“Três vidas destruídas apenas porque uma mulher chamada Eva nasceu menino”

Preciso começar esta review ressaltando um ponto que já falei muitas vezes anteriormente, que é a capacidade de SVU em trazer assuntos extremamente relevantes para a mesa de debates. Ao cintar a história de Eva, uma mulher transexual atacada em um banheiro público, o roteiro busca nos mostrar inúmeros “pontos de vista” (se é que podemos chama-los desta forma) através dos diferentes personagens envolvidos na trama. Este é mais um daqueles assuntos em que quase todos já possuem uma opinião formada, portanto, SVU vem com a tarefa de mostrar os diferentes caminhos para que o espectador ao menos tente compreender o lado do outro. A história de Eva foi uma grande história de trabalhar a empatia por outro ser humano.

Broken Rhymes buscou trazer um grande número de diferentes opiniões sobre um mesmo assunto, discutindo, por exemplo, sobre o gênero do pronome que deve ser utilizado ao se referir à Eva: enquanto muitos insistiam em chamá-la pelo pronome masculino, os detetives estavam sempre ressaltando tal equívoco, pois Eva é uma mulher. Outro ponto interessante foi o fato de ouvirmos dos detetives do esquadrão suas opiniões, Tutuola explica rapidamente como ainda não consegue compreender totalmente os transexuais. No entanto, o detetive fala sobre o assunto, não com olhos de preconceito, mas deixando claro que é um algo que ainda deve ser muito explorado para que as pessoas o compreendam com maior facilidade e naturalidade.
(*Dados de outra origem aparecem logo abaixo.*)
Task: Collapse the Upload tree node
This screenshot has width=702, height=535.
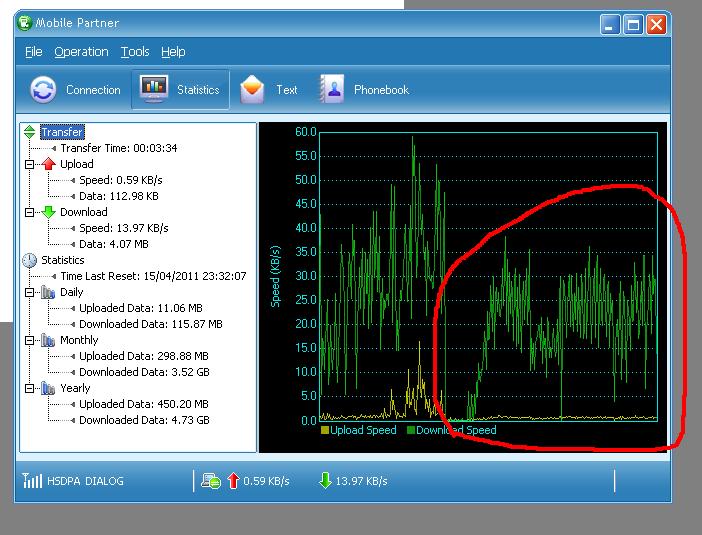Action: pyautogui.click(x=30, y=164)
Assistimos os rappers homens e “machões” terem problemas com a sexualidade de Eva, chamando-a pejorativamente de “cara” ao longo de todo o episódio. No entanto, esse preconceito não veio somente do lado dos homens ditos machistas, veio também no discurso da mulher que encontrou a vítima desacordada no banheiro. Com o rosto demonstrando repulsa pela jovem, a personagem tenta até mesmo impedir que sua filha se envolva na investigação. Pausa neste momento para o melhor diálogo do episódio, com Benson sendo maravilhosa, mais uma vez, ao dizer para ela que a prenderia se ela continuasse tentando impedir a filha de auxiliar no caso.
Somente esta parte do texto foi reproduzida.